• Work required
What you write should match, word for word, the lines from the one containing "[View our RSS Feed] (111, 2080)" through the end of the data, with no pictures.

• Records shown

* * * * * * *

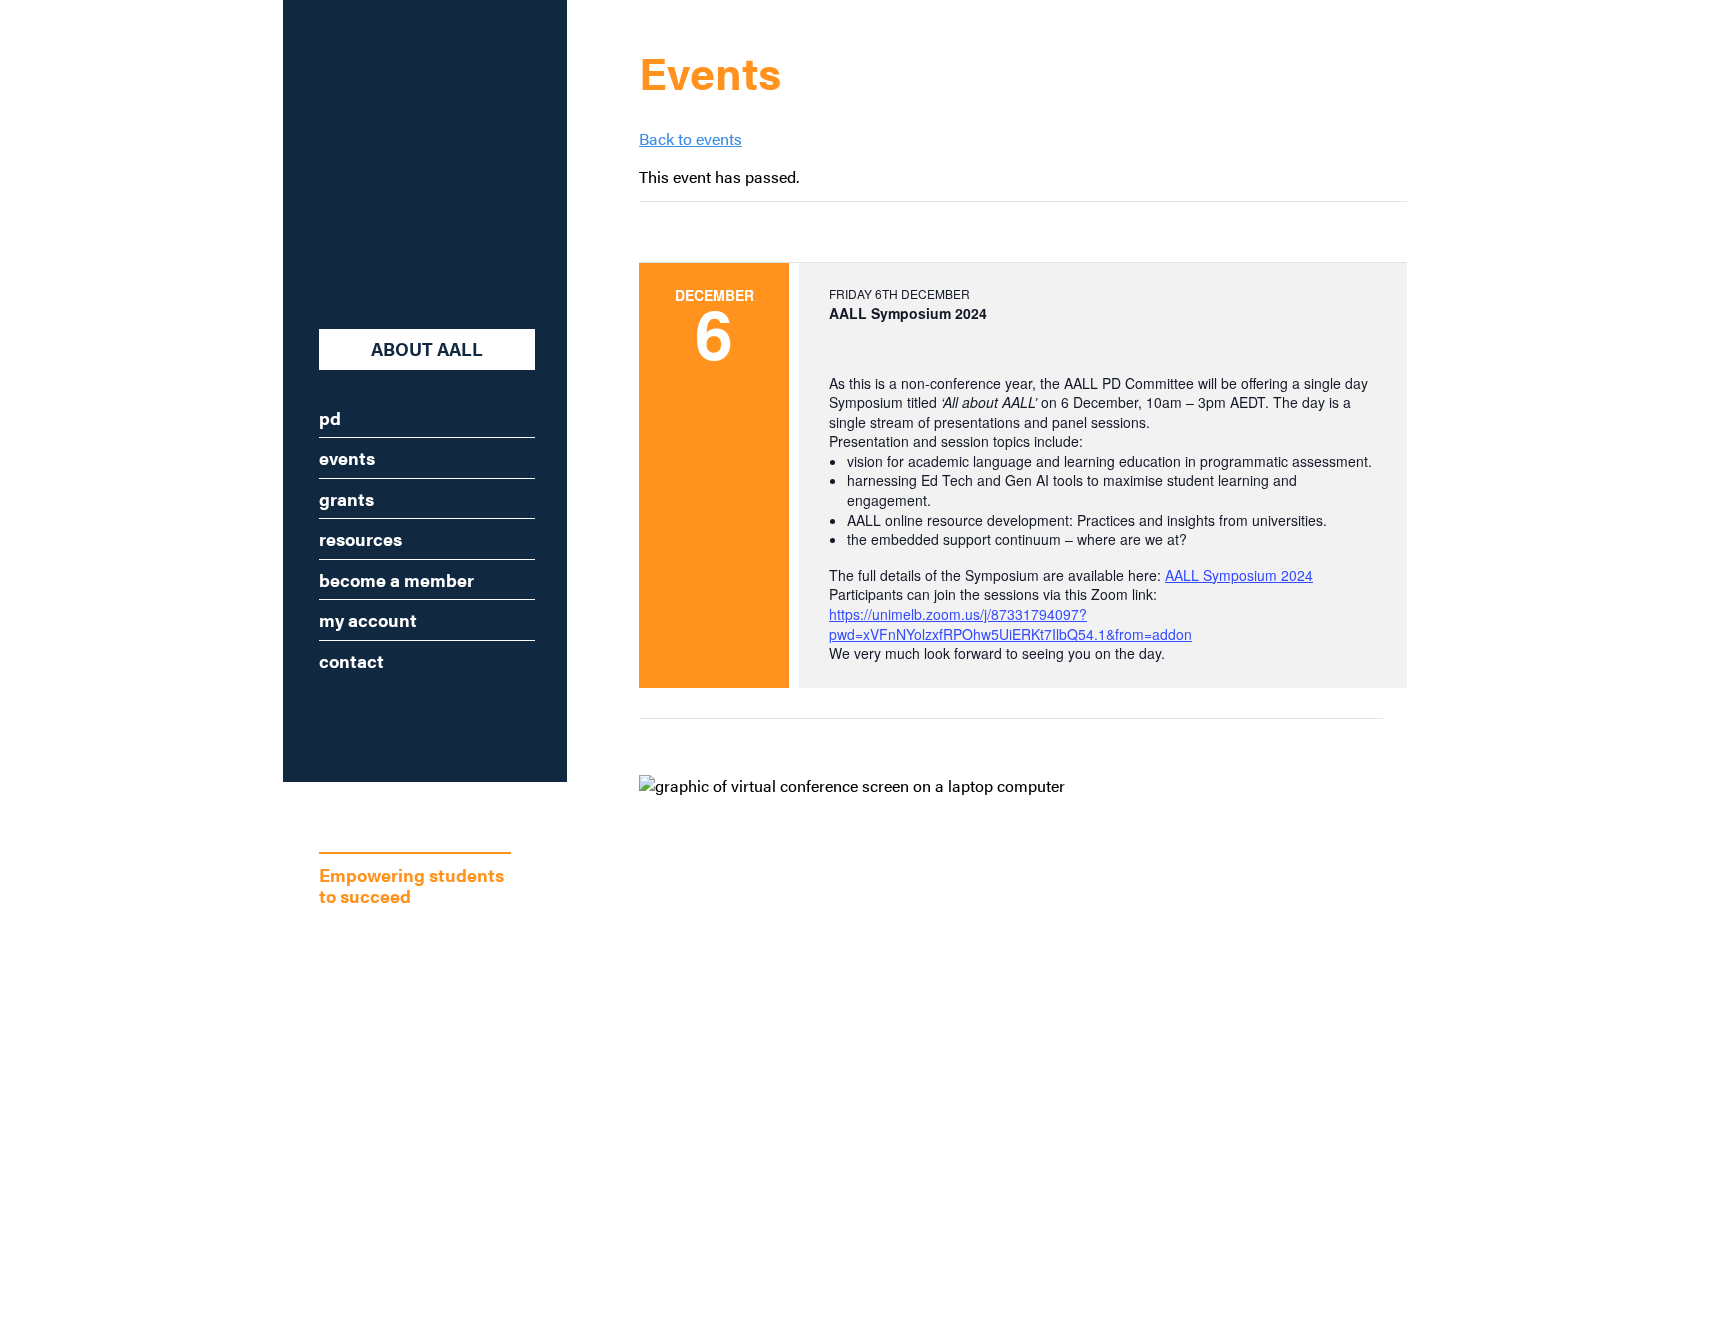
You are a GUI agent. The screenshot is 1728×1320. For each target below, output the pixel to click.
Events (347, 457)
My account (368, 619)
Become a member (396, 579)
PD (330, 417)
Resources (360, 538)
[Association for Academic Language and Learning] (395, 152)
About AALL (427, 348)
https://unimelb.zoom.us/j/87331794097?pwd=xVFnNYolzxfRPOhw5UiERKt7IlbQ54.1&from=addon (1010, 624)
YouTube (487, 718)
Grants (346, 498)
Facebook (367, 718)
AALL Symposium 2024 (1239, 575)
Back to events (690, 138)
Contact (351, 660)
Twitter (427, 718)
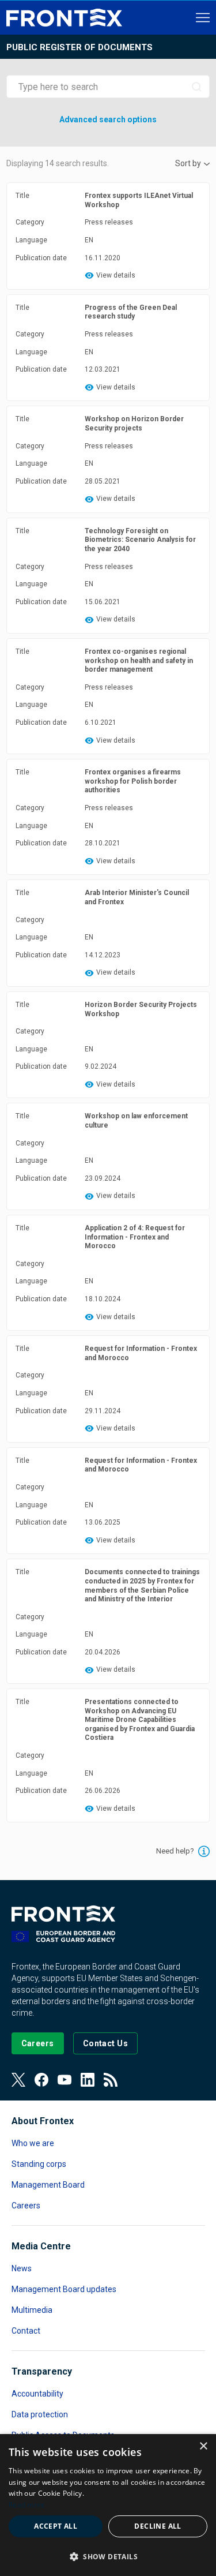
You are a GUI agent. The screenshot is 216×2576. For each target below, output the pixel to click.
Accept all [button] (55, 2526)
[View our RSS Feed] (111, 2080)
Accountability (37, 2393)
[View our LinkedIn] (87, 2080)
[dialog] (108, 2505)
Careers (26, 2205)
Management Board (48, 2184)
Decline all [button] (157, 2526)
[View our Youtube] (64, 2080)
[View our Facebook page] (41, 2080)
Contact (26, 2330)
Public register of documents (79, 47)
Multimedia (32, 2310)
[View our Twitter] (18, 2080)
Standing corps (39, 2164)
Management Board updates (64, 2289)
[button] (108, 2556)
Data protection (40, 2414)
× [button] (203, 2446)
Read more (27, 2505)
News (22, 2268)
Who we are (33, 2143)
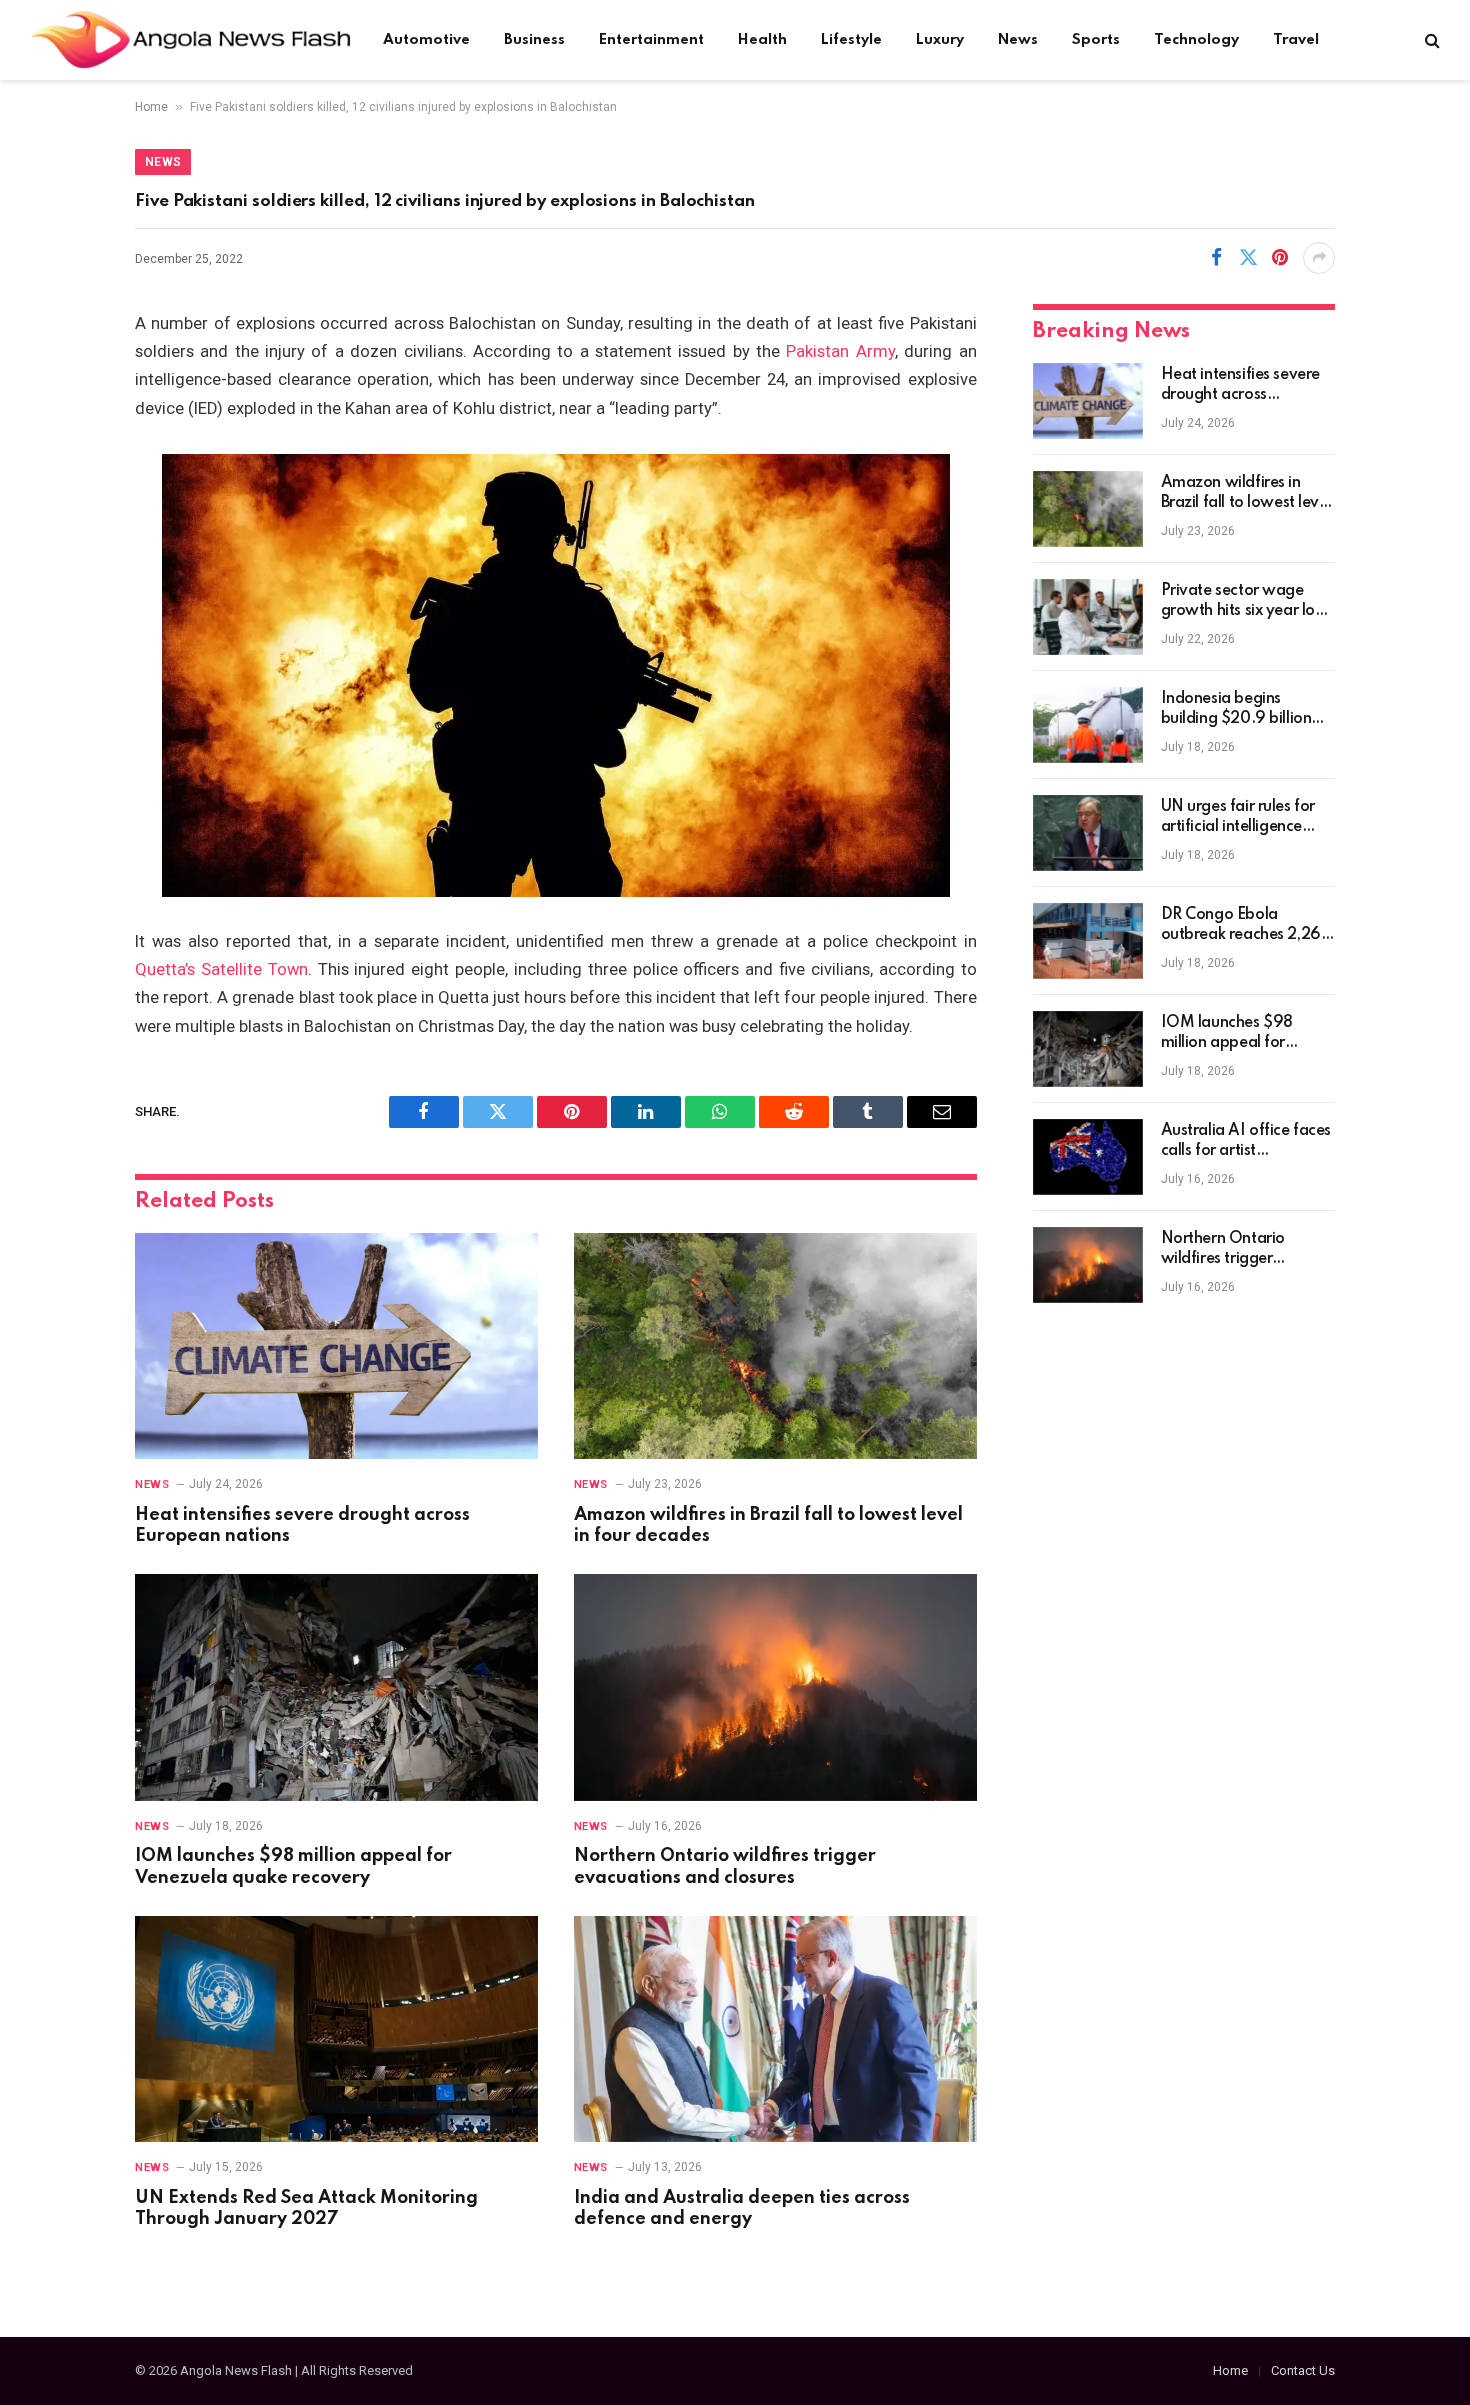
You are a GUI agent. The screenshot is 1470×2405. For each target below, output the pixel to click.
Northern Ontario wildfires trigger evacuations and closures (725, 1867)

* * * * * * *

• Task response
[View our RSS Feed] (111, 2080)
Accountability (37, 2393)
[View our LinkedIn] (87, 2080)
[dialog] (108, 2505)
Careers (26, 2205)
Management Board (48, 2184)
Decline all [button] (157, 2526)
[View our Youtube] (64, 2080)
[View our Facebook page] (41, 2080)
Contact (26, 2330)
Public register of documents (79, 47)
Multimedia (32, 2310)
[View our Twitter] (18, 2080)
Standing corps (39, 2164)
Management Board updates (64, 2289)
[button] (108, 2556)
Data protection (40, 2414)
× [button] (203, 2446)
Read more (27, 2505)
News (22, 2268)
Who we are (33, 2143)
You are a GUI agent. The screenshot is 1470×2405. For each target below, output the pixel to click.
Northern Ontario wildfires trigger evacuations and closures (725, 1867)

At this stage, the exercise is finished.